But I know Mathematica did not actually use any non-integer x in the fitting algorithm because if it had used, it would have encountered error: my basic functions are undefined for non-integer x.
It does throw an error as seen from the second example in your original post (emphasis is mine): "FindFit::fitm: Unable to solve for the fit parameters; the design matrix is nonrectangular, non-numerical, or could not be inverted." The same message is generated when non-integer x
is present in the data:
FindFit[{{1., 1}, {2, 1}, {3, 1}, {4, 1}}, (a + 1) sin2[x] + b cos2[x], {a, b}, x];
FindFit::fitm: Unable to solve for the fit parameters; the design matrix is nonrectangular, non-numerical, or could not be inverted. >>
From this message I suppose that when y
values aren't integers Mathematica does pass non-integer values for x
to your basic functions, hence the error.

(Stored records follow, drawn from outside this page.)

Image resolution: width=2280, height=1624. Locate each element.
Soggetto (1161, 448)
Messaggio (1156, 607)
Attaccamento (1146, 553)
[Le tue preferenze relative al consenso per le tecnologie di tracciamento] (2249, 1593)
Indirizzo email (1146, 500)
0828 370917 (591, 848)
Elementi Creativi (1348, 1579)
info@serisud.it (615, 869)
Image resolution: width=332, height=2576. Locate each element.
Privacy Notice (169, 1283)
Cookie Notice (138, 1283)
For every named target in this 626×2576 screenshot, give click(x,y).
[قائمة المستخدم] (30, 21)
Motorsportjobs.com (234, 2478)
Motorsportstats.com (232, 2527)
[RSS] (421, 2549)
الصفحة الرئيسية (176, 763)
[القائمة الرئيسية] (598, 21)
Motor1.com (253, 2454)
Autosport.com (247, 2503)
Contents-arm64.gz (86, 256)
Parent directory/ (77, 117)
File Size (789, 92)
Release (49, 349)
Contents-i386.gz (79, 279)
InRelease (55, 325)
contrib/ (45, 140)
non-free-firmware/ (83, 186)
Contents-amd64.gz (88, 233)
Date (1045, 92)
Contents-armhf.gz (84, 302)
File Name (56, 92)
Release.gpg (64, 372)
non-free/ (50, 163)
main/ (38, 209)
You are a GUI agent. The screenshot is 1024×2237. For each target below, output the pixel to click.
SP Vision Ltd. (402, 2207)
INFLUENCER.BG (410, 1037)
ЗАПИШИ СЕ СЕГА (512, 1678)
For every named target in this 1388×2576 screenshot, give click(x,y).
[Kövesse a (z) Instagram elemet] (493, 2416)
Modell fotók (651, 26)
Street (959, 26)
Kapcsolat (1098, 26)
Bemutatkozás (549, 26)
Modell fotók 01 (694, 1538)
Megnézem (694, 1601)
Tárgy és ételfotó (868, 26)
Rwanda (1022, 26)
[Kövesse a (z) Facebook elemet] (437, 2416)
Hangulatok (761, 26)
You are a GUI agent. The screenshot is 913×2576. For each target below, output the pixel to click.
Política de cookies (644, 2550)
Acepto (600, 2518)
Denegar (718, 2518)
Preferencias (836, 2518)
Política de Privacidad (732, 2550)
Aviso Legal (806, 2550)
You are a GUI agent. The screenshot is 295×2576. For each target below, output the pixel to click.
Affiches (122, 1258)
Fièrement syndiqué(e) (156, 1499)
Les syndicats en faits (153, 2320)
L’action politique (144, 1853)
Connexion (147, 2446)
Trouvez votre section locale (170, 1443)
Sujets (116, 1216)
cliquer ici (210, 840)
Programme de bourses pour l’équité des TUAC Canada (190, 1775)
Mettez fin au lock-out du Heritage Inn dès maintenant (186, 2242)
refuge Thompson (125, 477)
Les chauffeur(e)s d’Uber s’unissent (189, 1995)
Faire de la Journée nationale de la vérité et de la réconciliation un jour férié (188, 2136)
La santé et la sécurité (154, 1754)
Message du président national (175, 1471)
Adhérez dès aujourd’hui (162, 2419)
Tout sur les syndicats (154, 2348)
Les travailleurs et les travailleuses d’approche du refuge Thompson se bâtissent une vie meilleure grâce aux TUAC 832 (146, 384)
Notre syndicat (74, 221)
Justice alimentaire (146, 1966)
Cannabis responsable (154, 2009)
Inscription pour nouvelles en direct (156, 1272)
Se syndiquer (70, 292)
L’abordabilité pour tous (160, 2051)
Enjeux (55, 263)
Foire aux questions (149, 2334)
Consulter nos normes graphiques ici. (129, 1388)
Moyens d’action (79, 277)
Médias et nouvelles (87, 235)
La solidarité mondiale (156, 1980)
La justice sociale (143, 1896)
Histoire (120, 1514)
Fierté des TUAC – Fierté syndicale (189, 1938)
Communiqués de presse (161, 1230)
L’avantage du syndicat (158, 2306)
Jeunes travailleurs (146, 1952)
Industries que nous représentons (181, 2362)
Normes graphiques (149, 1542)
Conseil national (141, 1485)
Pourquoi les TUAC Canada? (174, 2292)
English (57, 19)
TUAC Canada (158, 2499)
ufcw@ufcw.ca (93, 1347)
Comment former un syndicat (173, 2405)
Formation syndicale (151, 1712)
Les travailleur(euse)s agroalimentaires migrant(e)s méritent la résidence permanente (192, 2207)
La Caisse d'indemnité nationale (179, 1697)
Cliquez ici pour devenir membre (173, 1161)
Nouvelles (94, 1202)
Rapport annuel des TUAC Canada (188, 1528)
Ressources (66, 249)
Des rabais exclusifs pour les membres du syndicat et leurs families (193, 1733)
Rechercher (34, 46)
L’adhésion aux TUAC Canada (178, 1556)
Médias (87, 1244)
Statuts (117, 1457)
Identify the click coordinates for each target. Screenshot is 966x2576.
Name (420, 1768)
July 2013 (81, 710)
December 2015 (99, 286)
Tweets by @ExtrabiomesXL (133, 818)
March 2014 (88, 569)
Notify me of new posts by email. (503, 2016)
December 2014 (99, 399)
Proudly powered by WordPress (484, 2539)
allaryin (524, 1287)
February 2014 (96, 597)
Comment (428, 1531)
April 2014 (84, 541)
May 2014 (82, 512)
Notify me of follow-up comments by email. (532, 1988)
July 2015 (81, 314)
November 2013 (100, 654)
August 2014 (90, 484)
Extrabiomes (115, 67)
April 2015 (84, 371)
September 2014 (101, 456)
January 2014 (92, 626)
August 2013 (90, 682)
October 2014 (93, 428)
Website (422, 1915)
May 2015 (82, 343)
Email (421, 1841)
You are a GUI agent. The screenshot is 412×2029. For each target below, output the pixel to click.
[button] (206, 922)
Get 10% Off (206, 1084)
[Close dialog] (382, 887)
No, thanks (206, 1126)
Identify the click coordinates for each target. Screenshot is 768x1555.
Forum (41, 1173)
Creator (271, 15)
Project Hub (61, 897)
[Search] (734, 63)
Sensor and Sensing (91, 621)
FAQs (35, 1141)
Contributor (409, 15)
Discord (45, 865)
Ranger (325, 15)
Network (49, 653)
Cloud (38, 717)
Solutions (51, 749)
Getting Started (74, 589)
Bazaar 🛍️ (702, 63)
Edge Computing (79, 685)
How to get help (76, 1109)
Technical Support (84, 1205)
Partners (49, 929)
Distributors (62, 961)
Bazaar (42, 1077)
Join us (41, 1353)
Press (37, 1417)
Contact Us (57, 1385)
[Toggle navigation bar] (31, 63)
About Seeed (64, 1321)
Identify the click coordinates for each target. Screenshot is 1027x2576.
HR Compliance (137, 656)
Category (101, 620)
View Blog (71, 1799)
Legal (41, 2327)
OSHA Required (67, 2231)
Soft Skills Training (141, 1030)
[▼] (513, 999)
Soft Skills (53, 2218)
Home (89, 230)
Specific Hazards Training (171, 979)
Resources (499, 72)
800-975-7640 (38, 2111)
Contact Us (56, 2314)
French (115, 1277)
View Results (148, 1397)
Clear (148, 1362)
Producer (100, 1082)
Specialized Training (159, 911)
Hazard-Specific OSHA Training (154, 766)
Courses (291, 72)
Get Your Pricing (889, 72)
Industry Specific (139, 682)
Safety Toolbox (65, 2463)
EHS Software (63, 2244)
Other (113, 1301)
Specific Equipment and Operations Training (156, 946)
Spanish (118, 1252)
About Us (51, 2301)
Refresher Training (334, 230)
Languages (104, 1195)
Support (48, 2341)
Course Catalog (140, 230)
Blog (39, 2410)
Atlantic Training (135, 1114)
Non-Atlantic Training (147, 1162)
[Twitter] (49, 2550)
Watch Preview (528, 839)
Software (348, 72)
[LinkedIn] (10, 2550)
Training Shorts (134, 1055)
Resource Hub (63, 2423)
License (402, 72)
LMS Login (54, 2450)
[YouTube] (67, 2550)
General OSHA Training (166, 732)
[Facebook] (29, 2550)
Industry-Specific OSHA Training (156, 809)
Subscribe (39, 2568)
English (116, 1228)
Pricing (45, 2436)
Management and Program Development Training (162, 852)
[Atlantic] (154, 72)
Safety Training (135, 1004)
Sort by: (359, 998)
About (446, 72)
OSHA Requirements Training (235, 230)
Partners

Hence un-restricting x to integers has NO real benefit/significance for the actual Mathematica's fitting algorithm.
You can find what the algorithm is by using Trace
:
trace = Trace[FindFit[{1, 1, 1, 1}, (a + 1) sin2[x] + b cos2[x], {a, b}, x],
TraceInternal -> True];
trace[[6 ;;]]
From the output you see that in this case at first the objective function is evaluated for integer x
, then real values for Sin
and Cos
are calculated and passed to PseudoInverse
. It shouldn't be difficult to implement this algorithm yourself.
Or you can use FindMinimum
as follows (note that y = 1.
is non-integer):
sin2[n_Integer] := Sin[n]^2
cos2[n_Integer] := Cos[n]^2
FindMinimum[
Total[Table[(a + 1) sin2[x] + b cos2[x] - 1., {x, 1, 4}]^2], {a, b}]
{3.15853*10^-32, {a -> 0., b -> 1.}}
Alternatively you can relax your conditions as follows:
sin2[n_ /; FractionalPart[n] == 0] := Sin[n]^2
cos2[n_ /; FractionalPart[n] == 0] := Cos[n]^2
FindFit[{{1., 1.}, {2, 1}, {3, 1}, {4, 1}}, a sin2[x] + b cos2[x], {a, b}, x]
{a -> 1., b -> 1.}